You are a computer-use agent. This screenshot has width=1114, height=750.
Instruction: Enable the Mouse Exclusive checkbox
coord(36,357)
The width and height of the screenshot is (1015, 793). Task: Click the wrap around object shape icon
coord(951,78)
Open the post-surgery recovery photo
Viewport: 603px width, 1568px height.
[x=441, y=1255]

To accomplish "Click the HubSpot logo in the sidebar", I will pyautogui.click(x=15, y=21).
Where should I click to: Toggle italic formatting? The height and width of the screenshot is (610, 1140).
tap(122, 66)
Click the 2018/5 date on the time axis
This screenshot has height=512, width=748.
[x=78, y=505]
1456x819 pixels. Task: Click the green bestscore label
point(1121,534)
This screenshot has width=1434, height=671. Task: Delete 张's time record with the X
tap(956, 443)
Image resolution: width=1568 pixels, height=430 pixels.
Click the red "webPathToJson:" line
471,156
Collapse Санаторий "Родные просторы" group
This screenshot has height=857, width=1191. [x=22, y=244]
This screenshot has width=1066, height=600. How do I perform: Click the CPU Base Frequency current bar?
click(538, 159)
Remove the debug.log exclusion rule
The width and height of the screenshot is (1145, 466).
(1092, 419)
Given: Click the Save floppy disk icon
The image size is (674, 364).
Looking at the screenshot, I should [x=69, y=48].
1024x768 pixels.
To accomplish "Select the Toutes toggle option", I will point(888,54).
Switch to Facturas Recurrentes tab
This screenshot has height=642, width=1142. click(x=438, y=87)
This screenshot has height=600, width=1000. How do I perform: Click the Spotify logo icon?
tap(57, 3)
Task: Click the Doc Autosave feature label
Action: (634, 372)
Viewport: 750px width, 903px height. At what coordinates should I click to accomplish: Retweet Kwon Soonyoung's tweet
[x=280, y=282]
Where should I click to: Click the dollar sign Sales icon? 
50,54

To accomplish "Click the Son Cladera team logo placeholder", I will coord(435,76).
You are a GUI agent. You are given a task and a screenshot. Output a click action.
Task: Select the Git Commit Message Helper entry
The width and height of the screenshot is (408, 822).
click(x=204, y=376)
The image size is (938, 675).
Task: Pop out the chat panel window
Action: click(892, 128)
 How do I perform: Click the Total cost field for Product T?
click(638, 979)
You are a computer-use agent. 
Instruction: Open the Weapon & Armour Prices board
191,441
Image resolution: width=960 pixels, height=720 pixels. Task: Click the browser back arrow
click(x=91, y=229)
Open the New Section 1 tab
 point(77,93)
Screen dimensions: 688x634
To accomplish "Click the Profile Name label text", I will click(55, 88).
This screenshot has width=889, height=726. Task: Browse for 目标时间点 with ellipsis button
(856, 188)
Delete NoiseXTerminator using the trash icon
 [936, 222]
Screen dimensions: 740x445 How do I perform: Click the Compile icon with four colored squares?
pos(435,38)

# What the task asks
For each line of the data that includes the word "agent", return a copy of it.

# Answer box
You are a computer-use agent. This screenshot has width=1114, height=750.
You are a GUI agent. You are given a task and a screenshot. Output a click action.
You are a computer-use agent. 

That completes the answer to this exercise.